Zelnick dismissed the term as a “buzzword”, pointing out that games like Grand Theft Auto Online are effectively already metaverses. They give players “an opportunity to exist in that fictional world and express yourself in ways that are challenging, fun, competitive, and new, and find ourselves in places doing things that we can’t really do usually in the real world,” he said.
He also argued against the idea the company’s online worlds could be used for non-gaming experiences such as business meetings. “We could, I guess, do this conference call inside one of our titles—but it’s a bit more efficient to do it this way,” Zelnick said.
Crypto and the metaverse
While Zelnick may shun the term “metaverse”, it’s gaining increasing traction among cryptocurrency users, with a number of decentralized virtual worlds based on crypto and non-fungible tokens (NFTs) emerging over the past few years.

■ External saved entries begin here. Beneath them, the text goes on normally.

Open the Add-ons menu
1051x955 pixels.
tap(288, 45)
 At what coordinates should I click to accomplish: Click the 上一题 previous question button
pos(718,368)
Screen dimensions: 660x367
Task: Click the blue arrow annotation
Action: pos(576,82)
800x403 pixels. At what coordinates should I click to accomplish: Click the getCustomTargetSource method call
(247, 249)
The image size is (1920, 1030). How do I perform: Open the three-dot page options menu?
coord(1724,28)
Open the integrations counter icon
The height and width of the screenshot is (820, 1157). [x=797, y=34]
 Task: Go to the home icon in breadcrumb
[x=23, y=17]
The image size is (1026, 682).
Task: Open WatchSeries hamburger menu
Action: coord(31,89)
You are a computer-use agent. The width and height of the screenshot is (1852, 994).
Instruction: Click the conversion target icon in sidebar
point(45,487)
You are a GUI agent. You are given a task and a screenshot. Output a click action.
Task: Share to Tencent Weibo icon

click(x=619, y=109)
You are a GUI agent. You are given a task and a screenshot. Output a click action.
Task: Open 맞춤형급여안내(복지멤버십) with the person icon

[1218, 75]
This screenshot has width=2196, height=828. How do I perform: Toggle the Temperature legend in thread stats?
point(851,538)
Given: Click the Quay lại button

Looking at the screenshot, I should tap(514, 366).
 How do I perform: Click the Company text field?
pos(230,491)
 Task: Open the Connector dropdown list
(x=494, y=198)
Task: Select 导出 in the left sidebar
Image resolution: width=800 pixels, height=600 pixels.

Decentralized, NFT-powered metaverses such as Decentraland and The Sandbox have racked up tens of thousands of users—admittedly a far cry from the 120,000 concurrent users playing Grand Theft Auto Online at any given moment. But by representing in-game items as NFTs—cryptographically unique tokens that lend scarcity to digital content—crypto games are enabling users to claim real-world ownership of in-game items and plots of virtual land.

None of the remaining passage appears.